Posts Tagged Gardening in the Desert Southwest

Planting Season

As usual per this time of year, I have been outside planting and doing general cleanup activities. Unfortunately, I am not completely finished. Mostly, because I can’t decide if my broccoli is finished producing this season and whether to pull it out or not and I still have plenty of carrots left and am not ready to pull them up yet as I still have a bunch in the fridge. My husband is rooting for the snow peas to go, as he is very tired of them in everything we have been cooking.

We have had so many rainy days along with a little colder weather than we are used to, that the asparagus have been slow to come up this year and are just now coming into their full season. I am planning to try a new recipe for an asparagus frittata that I found in the newest issue of “Hobby Farm Home”. The strawberries are tasting rather delicious. I haven’t ever planted them and had them do well, so I have been so pleasantly surprised to see that happening. I am really loving this SFG thing! Out here we have such clay soil that with the SFG you don’t have to worry about that and it is amazing what you can grow.

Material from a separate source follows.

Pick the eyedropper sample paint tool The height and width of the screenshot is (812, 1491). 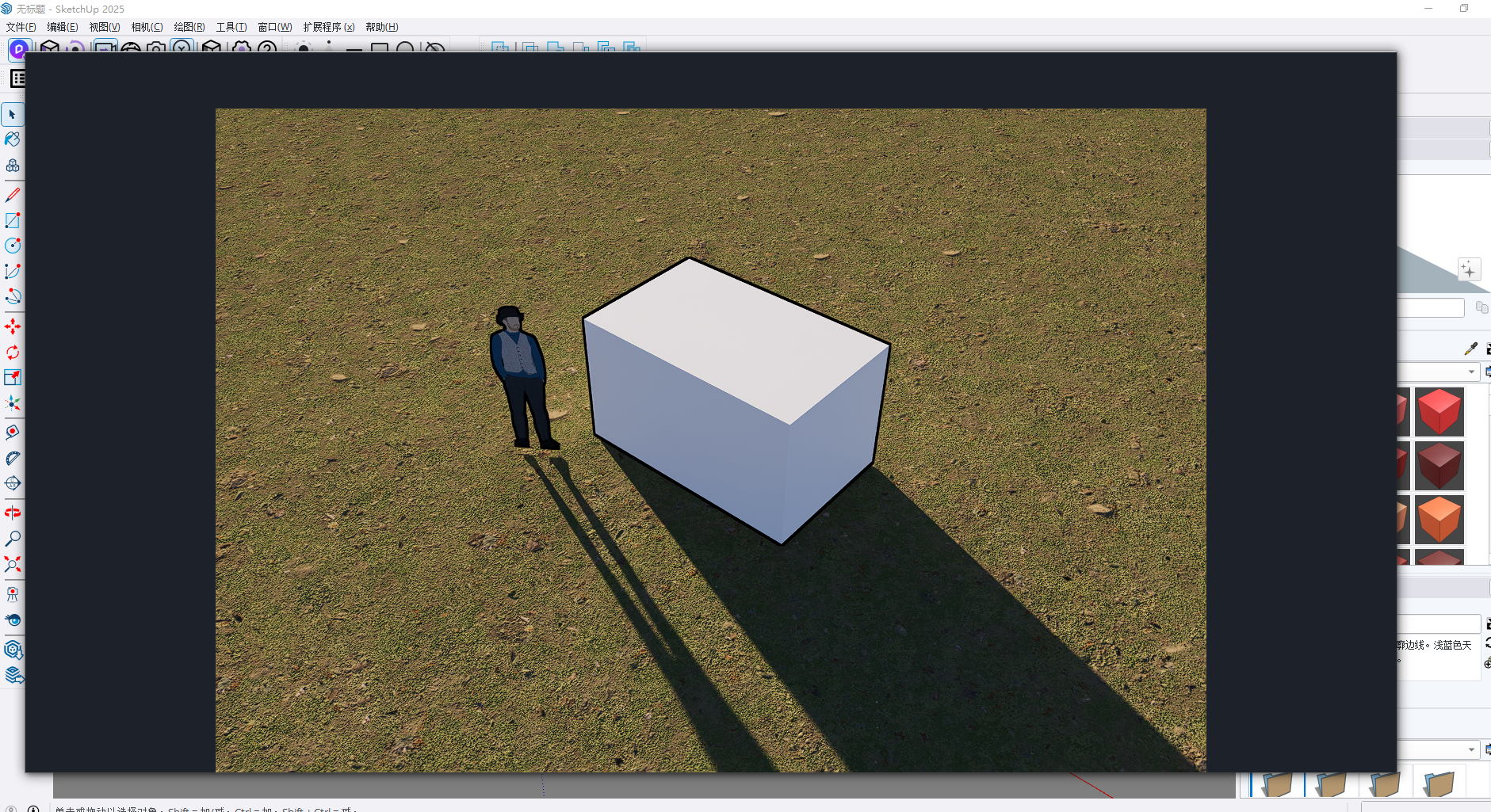1470,349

Speaking of that, a few posts ago I mentioned that I was trying an experiment in growing celery. Well, unbelievably, the celery is almost ready. So funny that it actually worked. It is still rather small compared to full grown celery, but I am impressed. It looks like if you plant it from seed in October, it will actually grow all winter and do well.

I have plans to spend the afternoon out finishing up some cleanup projects outside and putting up a frame for a support for the Bayberry and Blackberry plants that I finally got planted on the north side of my house.

Happy planting!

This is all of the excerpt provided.